One technique that I’ve seen a lot of success with is delaying your compulsive reaction until it reaches a 5 out of 10 intensity level. So when you feel the need to wash your hands or go through your mental checklist, wait until the need to do it has increased to a significant, but not unbearable, level. That way you’re slowly training yourself to resist the urges without putting yourself under more strain than you can handle. In this way you should see the time it takes for you to reach a 5 out of 10 level increase and your need to perform your compulsions get less and less.

This “find a 5” technique sounds simple but is surprisingly effective in reducing compulsive behavior- I’ve seen clients go from washing their hands in excess of 250 times a day to only needing to a couple of times a day in the span of a few weeks of treatment. Daniel was able to reduce the frequency of his unwanted thoughts down from several dozen times per day to under ten after just a week of delaying the compulsion in this way.

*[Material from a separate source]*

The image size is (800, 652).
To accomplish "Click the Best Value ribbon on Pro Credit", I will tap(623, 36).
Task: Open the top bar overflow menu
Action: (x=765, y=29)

  1. Don’t Hate Yourself for It

The most damaging part of OCD isn’t always the thoughts and the compulsions themselves — often it’s the resulting feelings of shame and embarrassment that come from having “given in” to your compulsions.

It can be hard to learn to let go of this mentality, but it will really help in reducing the effect of OCD on your life. Instead of analyzing and criticizing your thoughts and tearing yourself up over them, just let them happen and move on. For Daniel the rather personal nature of his obsessive thoughts was a real source of anguish. But by learning not to hate himself for experiencing these thoughts, they went from being a source of real pain and fear to simply being something of a nuisance.

  1. Look After Yourself

Finally, it’s important to look at your life holistically to see if there are any areas that anxiety can be working its way into your thinking. Stress and worry can increase the severity of OCD as well as causing all kinds of health problems, so learning to take good care of yourself is a fundamental part of any treatment. Some basic tips include:

  • Get enough sleep
  • Eat properly
  • Cut down on excessive caffeine and alcohol
  • Make time for fun and relaxation
  • Talk about worries with trusted friends or loved ones
  • Exercise regularly


OCD can take all kinds of forms, but the key principles in managing it remain the same. Start questioning the beliefs your cycle of thoughts and actions is based on, and at the same time work on breaking the cycle by extending the time between the thought and the action.

When Daniel came to me the idea that, he was suffering from a simple, treatable condition like OCD was unthinkable, but after a few short weeks of treatment his symptoms had all but vanished and his mood and life were back on track. OCD shouldn’t be able to ruin your life, so follow these simple steps to put your intrusive thoughts back in their place.